Les créances salariales sont productives d’intérêt au taux légal à compter du jour de la présentation à l’employeur de la lettre le convoquant devant le bureau de conciliation, soit le 17 septembre 2019.
La cour confirme le jugement déféré en ce qu’il a condamné la SAS Technipipe aux dépens de première instance et à payer à Monsieur [J] [R] la somme de 1 000 euros au titre de l’article 700 du code de procédure civile.

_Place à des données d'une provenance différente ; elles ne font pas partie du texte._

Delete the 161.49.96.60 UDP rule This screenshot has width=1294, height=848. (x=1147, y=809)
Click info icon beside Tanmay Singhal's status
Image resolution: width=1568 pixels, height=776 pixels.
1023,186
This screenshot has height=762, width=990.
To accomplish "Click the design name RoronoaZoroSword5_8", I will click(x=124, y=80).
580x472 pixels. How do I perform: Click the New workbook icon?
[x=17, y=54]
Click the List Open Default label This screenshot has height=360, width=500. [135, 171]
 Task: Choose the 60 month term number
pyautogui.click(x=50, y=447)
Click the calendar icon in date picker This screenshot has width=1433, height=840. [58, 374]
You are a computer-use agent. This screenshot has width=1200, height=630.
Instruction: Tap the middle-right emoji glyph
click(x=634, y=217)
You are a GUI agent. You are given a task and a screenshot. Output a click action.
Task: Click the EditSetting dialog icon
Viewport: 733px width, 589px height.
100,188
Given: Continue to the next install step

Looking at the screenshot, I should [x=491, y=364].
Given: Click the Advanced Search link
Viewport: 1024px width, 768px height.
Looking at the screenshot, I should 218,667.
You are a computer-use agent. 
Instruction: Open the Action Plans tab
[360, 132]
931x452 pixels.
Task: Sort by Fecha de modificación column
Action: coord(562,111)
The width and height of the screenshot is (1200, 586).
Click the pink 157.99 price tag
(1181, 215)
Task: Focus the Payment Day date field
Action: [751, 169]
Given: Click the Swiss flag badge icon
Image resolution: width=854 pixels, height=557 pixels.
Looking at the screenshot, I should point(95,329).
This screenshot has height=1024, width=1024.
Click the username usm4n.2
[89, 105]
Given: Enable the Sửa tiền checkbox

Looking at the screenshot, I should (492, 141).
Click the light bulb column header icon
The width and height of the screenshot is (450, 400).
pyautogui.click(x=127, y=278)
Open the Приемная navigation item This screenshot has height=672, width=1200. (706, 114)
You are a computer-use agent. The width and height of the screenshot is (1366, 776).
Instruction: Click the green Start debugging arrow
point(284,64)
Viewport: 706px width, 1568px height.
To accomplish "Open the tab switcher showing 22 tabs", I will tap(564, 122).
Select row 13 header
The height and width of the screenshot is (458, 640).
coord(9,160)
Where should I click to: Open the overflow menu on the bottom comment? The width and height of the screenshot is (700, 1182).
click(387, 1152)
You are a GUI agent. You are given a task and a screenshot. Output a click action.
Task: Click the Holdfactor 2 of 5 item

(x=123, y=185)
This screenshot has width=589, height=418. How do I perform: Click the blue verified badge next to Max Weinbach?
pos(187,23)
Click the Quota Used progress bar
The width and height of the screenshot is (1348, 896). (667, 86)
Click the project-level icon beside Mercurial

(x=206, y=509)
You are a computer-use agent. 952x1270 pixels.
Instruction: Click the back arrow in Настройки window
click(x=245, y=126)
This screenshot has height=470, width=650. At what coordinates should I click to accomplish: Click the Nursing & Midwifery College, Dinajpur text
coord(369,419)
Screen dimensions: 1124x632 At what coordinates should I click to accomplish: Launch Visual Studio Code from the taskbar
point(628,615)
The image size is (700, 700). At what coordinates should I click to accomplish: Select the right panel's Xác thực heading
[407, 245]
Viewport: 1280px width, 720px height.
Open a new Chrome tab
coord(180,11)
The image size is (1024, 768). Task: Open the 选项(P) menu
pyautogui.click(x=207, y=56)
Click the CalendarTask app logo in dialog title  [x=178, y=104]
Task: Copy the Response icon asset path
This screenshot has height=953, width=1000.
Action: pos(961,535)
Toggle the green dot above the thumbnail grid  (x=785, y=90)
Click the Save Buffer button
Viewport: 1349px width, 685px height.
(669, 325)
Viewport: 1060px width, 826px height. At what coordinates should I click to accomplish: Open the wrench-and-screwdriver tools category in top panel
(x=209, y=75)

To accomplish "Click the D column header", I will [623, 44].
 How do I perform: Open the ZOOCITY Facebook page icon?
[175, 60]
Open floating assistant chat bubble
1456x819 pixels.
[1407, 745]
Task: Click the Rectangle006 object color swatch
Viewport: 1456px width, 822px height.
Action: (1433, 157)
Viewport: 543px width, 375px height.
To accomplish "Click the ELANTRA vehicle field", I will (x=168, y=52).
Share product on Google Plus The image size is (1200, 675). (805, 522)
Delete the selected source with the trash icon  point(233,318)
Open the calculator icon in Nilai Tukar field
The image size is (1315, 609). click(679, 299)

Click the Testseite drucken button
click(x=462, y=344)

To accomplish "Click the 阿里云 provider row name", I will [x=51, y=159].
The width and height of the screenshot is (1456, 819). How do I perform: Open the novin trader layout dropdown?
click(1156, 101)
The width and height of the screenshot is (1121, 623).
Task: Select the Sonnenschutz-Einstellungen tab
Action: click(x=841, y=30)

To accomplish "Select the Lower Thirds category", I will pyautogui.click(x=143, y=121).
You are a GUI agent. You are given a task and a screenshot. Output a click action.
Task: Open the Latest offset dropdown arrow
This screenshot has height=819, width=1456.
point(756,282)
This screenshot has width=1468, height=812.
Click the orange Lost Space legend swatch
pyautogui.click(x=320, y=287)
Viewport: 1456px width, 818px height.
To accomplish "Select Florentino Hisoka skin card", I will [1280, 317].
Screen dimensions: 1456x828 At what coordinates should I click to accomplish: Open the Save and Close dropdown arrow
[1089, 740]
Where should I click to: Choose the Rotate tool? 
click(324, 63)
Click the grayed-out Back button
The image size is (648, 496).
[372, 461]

La cour condamne également la SAS Technipipe aux dépens d’appel et la condamne à payer à Monsieur [J] [R] la somme de 1 000 euros au titre des frais irrépétibles engagés pour cette instance.
PAR CES MOTIFS
La cour, statuant publiquement par mise à disposition au greffe et par arrêt contradictoire,
Emende le jugement du conseil de prud’hommes d’Aix-en-Provence du 4 octobre 2021, en ce qu’il a condamné la SAS TECHNIPIPE à payer à Monsieur [J] [R] la somme de 500 euros à titre de dommages et intérêts en réparation du préjudice moral subi à raison de l’avertissement nul ;
Infirme le jugement du conseil de prud’hommes d’Aix-en-Provence du 4 octobre 2021, en ce qu’il a :
— débouté Monsieur [J] [R] de ses demandes aux fins de qualifier de nature salariale l’indemnité de grand déplacement et de lui allouer des sommes à ce titre pour les mois d’avril et mai 2019
— débouté Monsieur [J] [R] de sa demande en paiement d’heures supplémentaires non rémunérées
— requalifié le licenciement pour faute grave en licenciement pour cause réelle et sérieuse, condamné la SAS Technipipe à payer à Monsieur [J] [R] les sommes de 1 375 euros au titre de l’indemnité de licenciement, 3 000 euros au titre de l’indemnité compensatrice de préavis, outre 300 euros de congés payés afférents, 2 347,82 euros au titre de rappel de salaire, outre 234,78 euros de congés payés afférents et enjoint la SAS Technipipe à remettre au salarié les documents de fin de contrat rectifiés;
Confirme le jugement du conseil de prud’hommes d’Aix-en-Provence du 4 octobre 2021 en toutes ses autres dispositions soumises à la cour ;
Statuant de nouveau des chefs émendé et infirmés et y ajoutant,
Condamne la SAS TECHNIPIPE à payer à Monsieur [J] [R] la somme de 250 euros à titre de dommages et intérêts en réparation du préjudice moral subi du fait de l’avertissement nul ;
Condamne la SAS TECHNIPIPE à payer à Monsieur [J] [R] les sommes de :
— 2 573 euros à titre de rappel de salaire pour le mois d’avril 2019 et de 2 324 euros à titre de rappel de salaire pour le mois de mai 2019
— 57,50 euros au titre des heures supplémentaires non rémunérées, outre 5,75 euros de congés payés afférents ;
Dit que les créances salariales sont productives d’intérêt au taux légal à compter du 17 septembre 2019 ;
Dit fondé le licenciement de Monsieur [J] [R] pour faute grave ;
Déboute Monsieur [J] [R] de ses demandes en rappel de salaire sur la mise à pied conservatoire et congés payés afférents, en indemnité compensatrice de préavis et congés payés afférents, en indemnité de licenciement et en remise de documents de fin de contrat rectifiés ;
Rappelle que le présent arrêt infirmatif constitue le titre ouvrant droit à la restitution des sommes versées par la SAS Technipipe en exécution du jugement de première instance ;
Condamne la SAS Technipipe aux dépens d’appel et à payer à Monsieur [J] [R] la somme de 1 000 euros au titre des frais irrépétibles engagés pour cette instance.